In every one of the records below, change "This screenshot has" to "The screenshot has" and leave everything else as it is.

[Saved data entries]
────────

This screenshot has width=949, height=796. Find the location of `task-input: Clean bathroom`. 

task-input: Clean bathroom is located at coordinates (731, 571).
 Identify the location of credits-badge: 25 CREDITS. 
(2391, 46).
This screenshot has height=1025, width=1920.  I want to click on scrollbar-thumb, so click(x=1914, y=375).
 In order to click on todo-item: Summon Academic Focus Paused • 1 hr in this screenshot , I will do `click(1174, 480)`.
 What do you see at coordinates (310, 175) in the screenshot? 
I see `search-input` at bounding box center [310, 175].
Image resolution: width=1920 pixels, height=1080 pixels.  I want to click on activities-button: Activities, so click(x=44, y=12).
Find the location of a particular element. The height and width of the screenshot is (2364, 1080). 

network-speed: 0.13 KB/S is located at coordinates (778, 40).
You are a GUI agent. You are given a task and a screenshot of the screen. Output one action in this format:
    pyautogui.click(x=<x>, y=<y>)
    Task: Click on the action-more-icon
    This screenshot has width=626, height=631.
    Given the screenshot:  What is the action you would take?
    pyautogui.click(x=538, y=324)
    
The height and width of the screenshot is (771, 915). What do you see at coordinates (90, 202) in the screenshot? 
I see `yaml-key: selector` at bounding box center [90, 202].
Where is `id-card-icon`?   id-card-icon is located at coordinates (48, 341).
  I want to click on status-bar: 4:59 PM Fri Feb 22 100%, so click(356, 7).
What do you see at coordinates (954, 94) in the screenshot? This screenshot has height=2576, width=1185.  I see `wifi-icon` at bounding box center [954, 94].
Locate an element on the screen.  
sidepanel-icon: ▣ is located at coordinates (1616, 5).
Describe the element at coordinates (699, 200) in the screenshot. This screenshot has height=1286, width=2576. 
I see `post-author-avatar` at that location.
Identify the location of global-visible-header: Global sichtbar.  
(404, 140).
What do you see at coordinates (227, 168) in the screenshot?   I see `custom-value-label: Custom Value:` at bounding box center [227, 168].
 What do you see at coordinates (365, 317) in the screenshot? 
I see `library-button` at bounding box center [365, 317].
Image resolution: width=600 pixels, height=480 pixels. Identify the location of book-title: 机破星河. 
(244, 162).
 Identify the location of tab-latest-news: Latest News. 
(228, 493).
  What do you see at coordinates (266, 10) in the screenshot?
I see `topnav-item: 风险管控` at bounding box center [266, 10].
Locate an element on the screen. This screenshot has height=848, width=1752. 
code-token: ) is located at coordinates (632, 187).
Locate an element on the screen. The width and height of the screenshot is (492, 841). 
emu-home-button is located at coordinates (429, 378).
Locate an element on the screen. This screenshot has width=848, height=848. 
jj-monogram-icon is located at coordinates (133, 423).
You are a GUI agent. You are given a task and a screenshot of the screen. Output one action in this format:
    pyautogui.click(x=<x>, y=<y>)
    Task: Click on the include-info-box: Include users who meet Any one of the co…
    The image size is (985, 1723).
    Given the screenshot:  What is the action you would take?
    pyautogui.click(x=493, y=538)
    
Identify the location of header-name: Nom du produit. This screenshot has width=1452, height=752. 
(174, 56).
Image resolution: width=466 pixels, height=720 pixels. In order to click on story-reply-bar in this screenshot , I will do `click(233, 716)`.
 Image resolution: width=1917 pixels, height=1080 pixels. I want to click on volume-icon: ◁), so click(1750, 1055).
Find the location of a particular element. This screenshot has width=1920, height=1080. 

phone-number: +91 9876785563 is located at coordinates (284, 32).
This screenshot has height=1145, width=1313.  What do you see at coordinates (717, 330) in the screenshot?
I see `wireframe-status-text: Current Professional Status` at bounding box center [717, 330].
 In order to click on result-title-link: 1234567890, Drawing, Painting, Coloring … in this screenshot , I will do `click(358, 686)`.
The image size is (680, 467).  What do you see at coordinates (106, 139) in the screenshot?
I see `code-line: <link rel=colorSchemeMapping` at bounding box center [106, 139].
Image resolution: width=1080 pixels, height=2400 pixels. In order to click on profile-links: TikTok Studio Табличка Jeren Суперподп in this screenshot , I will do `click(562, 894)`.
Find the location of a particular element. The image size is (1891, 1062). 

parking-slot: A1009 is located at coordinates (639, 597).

────────

- Worked solution:
The screenshot has width=949, height=796. Find the location of `task-input: Clean bathroom`. 

task-input: Clean bathroom is located at coordinates (731, 571).
 Identify the location of credits-badge: 25 CREDITS. 
(2391, 46).
The screenshot has height=1025, width=1920.  I want to click on scrollbar-thumb, so click(x=1914, y=375).
 In order to click on todo-item: Summon Academic Focus Paused • 1 hr in this screenshot , I will do `click(1174, 480)`.
 What do you see at coordinates (310, 175) in the screenshot? 
I see `search-input` at bounding box center [310, 175].
Image resolution: width=1920 pixels, height=1080 pixels.  I want to click on activities-button: Activities, so click(x=44, y=12).
Find the location of a particular element. The height and width of the screenshot is (2364, 1080). 

network-speed: 0.13 KB/S is located at coordinates (778, 40).
You are a GUI agent. You are given a task and a screenshot of the screen. Output one action in this format:
    pyautogui.click(x=<x>, y=<y>)
    Task: Click on the action-more-icon
    The screenshot has width=626, height=631.
    Given the screenshot:  What is the action you would take?
    pyautogui.click(x=538, y=324)
    
The height and width of the screenshot is (771, 915). What do you see at coordinates (90, 202) in the screenshot? 
I see `yaml-key: selector` at bounding box center [90, 202].
Where is `id-card-icon`?   id-card-icon is located at coordinates (48, 341).
  I want to click on status-bar: 4:59 PM Fri Feb 22 100%, so click(356, 7).
What do you see at coordinates (954, 94) in the screenshot? The screenshot has height=2576, width=1185.  I see `wifi-icon` at bounding box center [954, 94].
Locate an element on the screen.  
sidepanel-icon: ▣ is located at coordinates (1616, 5).
Describe the element at coordinates (699, 200) in the screenshot. The screenshot has height=1286, width=2576. 
I see `post-author-avatar` at that location.
Identify the location of global-visible-header: Global sichtbar.  
(404, 140).
What do you see at coordinates (227, 168) in the screenshot?   I see `custom-value-label: Custom Value:` at bounding box center [227, 168].
 What do you see at coordinates (365, 317) in the screenshot? 
I see `library-button` at bounding box center [365, 317].
Image resolution: width=600 pixels, height=480 pixels. Identify the location of book-title: 机破星河. 
(244, 162).
 Identify the location of tab-latest-news: Latest News. 
(228, 493).
  What do you see at coordinates (266, 10) in the screenshot?
I see `topnav-item: 风险管控` at bounding box center [266, 10].
Locate an element on the screen. The screenshot has height=848, width=1752. 
code-token: ) is located at coordinates (632, 187).
Locate an element on the screen. The width and height of the screenshot is (492, 841). 
emu-home-button is located at coordinates (429, 378).
Locate an element on the screen. The screenshot has width=848, height=848. 
jj-monogram-icon is located at coordinates (133, 423).
You are a GUI agent. You are given a task and a screenshot of the screen. Output one action in this format:
    pyautogui.click(x=<x>, y=<y>)
    Task: Click on the include-info-box: Include users who meet Any one of the co…
    The image size is (985, 1723).
    Given the screenshot:  What is the action you would take?
    pyautogui.click(x=493, y=538)
    
Identify the location of header-name: Nom du produit. The screenshot has width=1452, height=752. 
(174, 56).
Image resolution: width=466 pixels, height=720 pixels. In order to click on story-reply-bar in this screenshot , I will do `click(233, 716)`.
 Image resolution: width=1917 pixels, height=1080 pixels. I want to click on volume-icon: ◁), so click(1750, 1055).
Find the location of a particular element. The screenshot has width=1920, height=1080. 

phone-number: +91 9876785563 is located at coordinates (284, 32).
The screenshot has height=1145, width=1313.  What do you see at coordinates (717, 330) in the screenshot?
I see `wireframe-status-text: Current Professional Status` at bounding box center [717, 330].
 In order to click on result-title-link: 1234567890, Drawing, Painting, Coloring … in this screenshot , I will do `click(358, 686)`.
The image size is (680, 467).  What do you see at coordinates (106, 139) in the screenshot?
I see `code-line: <link rel=colorSchemeMapping` at bounding box center [106, 139].
Image resolution: width=1080 pixels, height=2400 pixels. In order to click on profile-links: TikTok Studio Табличка Jeren Суперподп in this screenshot , I will do `click(562, 894)`.
Find the location of a particular element. The image size is (1891, 1062). 

parking-slot: A1009 is located at coordinates (639, 597).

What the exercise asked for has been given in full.